The key to applying WSJF (or Dude's Law) in the context of prioritization is the quantification of those values. We need numbers so we can do an actual numeric division to get a numeric value for WSJF (or Value). How do we do this? We highly recommend relative estimation! The most common way to use relative estimation is to use Fibonacci numbers to size items relative to each other. If you've never done this before, this can be daunting - especially for your first work item, when you do not yet have anything to compare the item's size against.

The technique that we use in this workshop is called the "Team Estimation Game". This technique works well to quickly get an initial backlog estimated. Since most people are used to estimating size anyway, we have teams estimate the size (what we refer to as "Cost of Implementation") first using the Team Estimation game. Once they're done, we have them write the number on the bottom of each story card, in the center.

The Team Estimation Game summarized

Cost of Delay

Now that we've estimated the cost of implementation, we need to estimate the cost of delay. We do this with the exact same approach we used for cost of implementation. When trying to figure out cost of delay, think of it in terms of, "How expensive is this to not do?"

When considering cost of delay, there are several factors we need to consider: inherent value to the business; urgency due to any number of reasons (legal deadlines, market demands, partner collaboration, etc.); the value of other work that's dependent on this work item being done first; risks that this item may reduce; and so on.

When we're talking about benefit, we usually use the priority scale where 1 is most important, then 2, then 3, etc. That is not what we're doing here. In this case, a 1 is something with a very low cost of delay - it's not very urgent, valuable, etc. The higher the number, the more expensive it is to not do.

Once each card has a number value, write it in the bottom left corner of the card.

Run the Math

Now that we have the two variables on the right side of the equation, we need to "run the math" to see what our WSJF (or Dude's Law) number - what we call the Value Index - comes out to be. For each card, divide the Cost of Delay (bottom-left number) by the Cost of Implementation (bottom-center number) and put the result, the Value Index, in the bottom-right corner. Order the cards from highest Value Index to lowest Value Index. This is now the priority that the math recommends you complete the work in.

As long as your estimation was honest, doing the work in this order will give you the greatest return on your investment over time. We can maximize how much we capitalize on our work as soon as possible. The below graphs help illustrate this.

Add value sooner with WSJF/Dude's Law

Remember Dude's Law

What we often find is that the first time people use this approach their prioritization is a little wonky. That's okay - the purpose of this exercise isn't to mandate what order you do things in. This approach is a conversation framework to help teams make sure they're working on things in the right order, factoring cost of implementation into the prioritization process instead of looking only at short-term benefit. Teams also find that this tool becomes more beneficial as they gain experience with it - they learn what they need to discuss in order to come to proper estimates that lead to better prioritization.

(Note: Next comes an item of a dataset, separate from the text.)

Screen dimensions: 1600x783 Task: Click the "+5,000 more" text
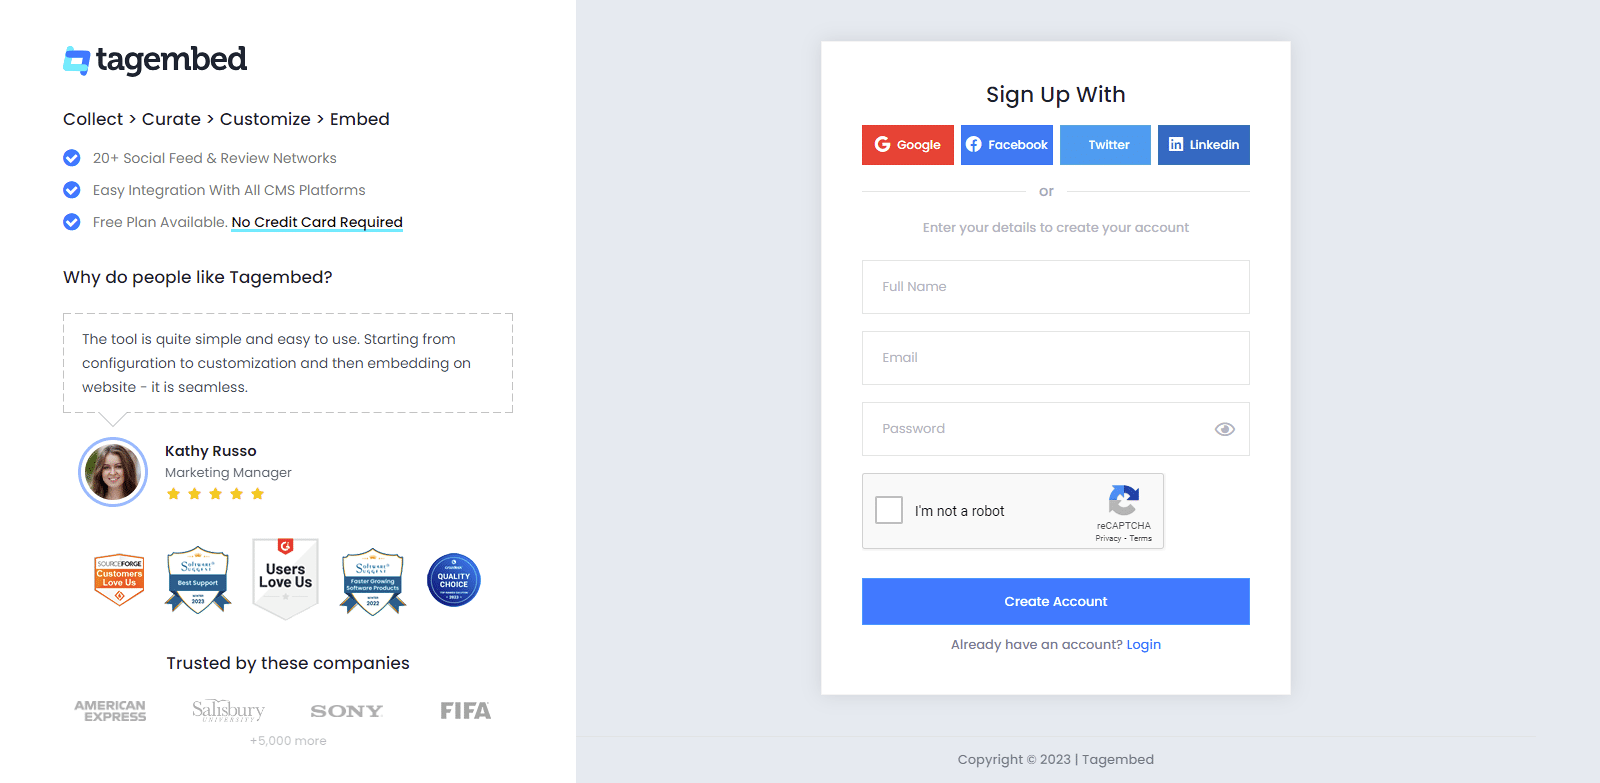pos(288,740)
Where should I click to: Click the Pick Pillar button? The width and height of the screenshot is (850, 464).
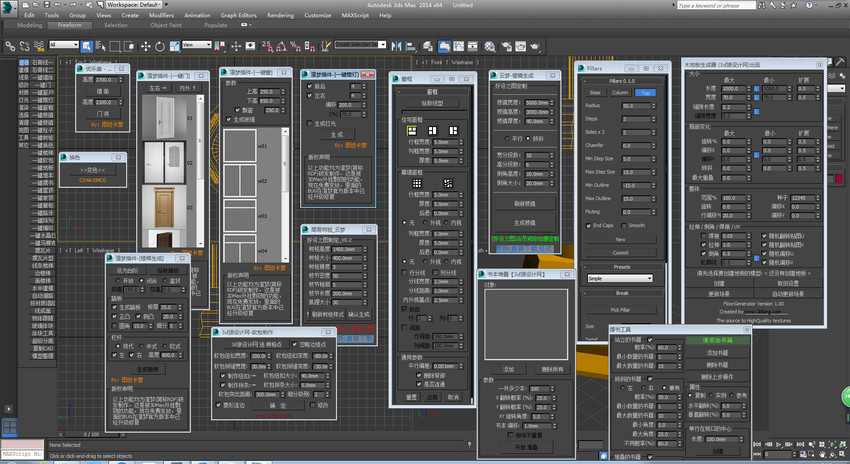(x=620, y=310)

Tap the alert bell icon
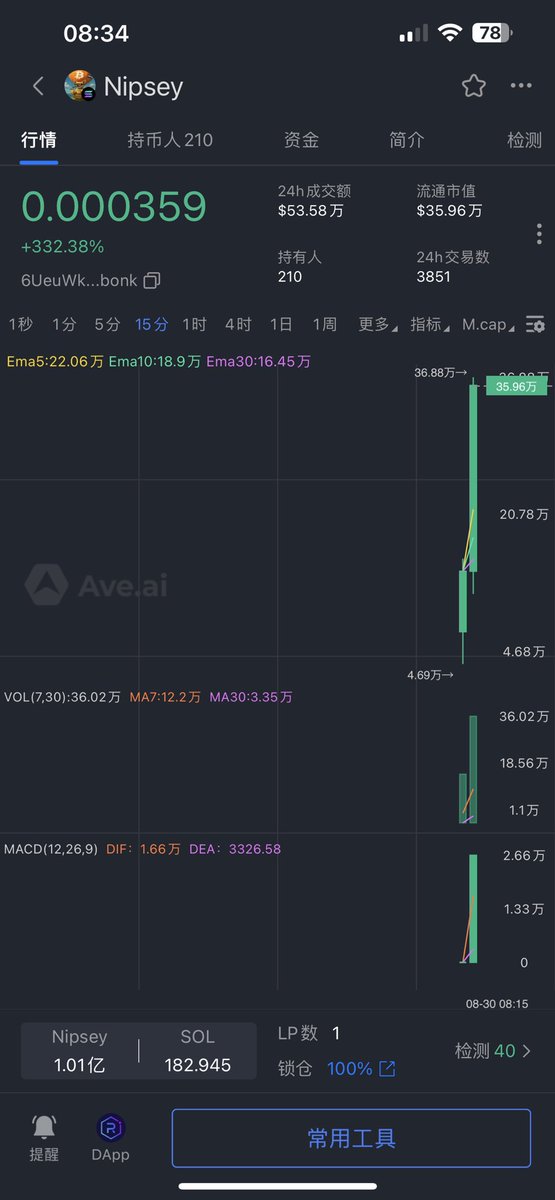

Remember the original intent behind Dude's Law: to avoid the Recipe Trap. This approach is not intended to be a recipe for the team to follow blindly. This is a tool, one that the team should understand the benefits of before they decide to adopt it. Understand the Why before jumping into the How.

You may also decide to elaborate on the formula. You may take the SAFe approach and discuss different factors to Cost of Delay instead of having a single number. You may decide to incorporate IBM's approach of Value Dials and ITBV. You may end up with a multi-sheet Excel workbook with dozens of numeric inputs that feed into a complicated formula. In the end, it all boils down to Why/How. Be careful how much extra time you put into prioritization and make sure the improvements to your prioritization justify that extra time.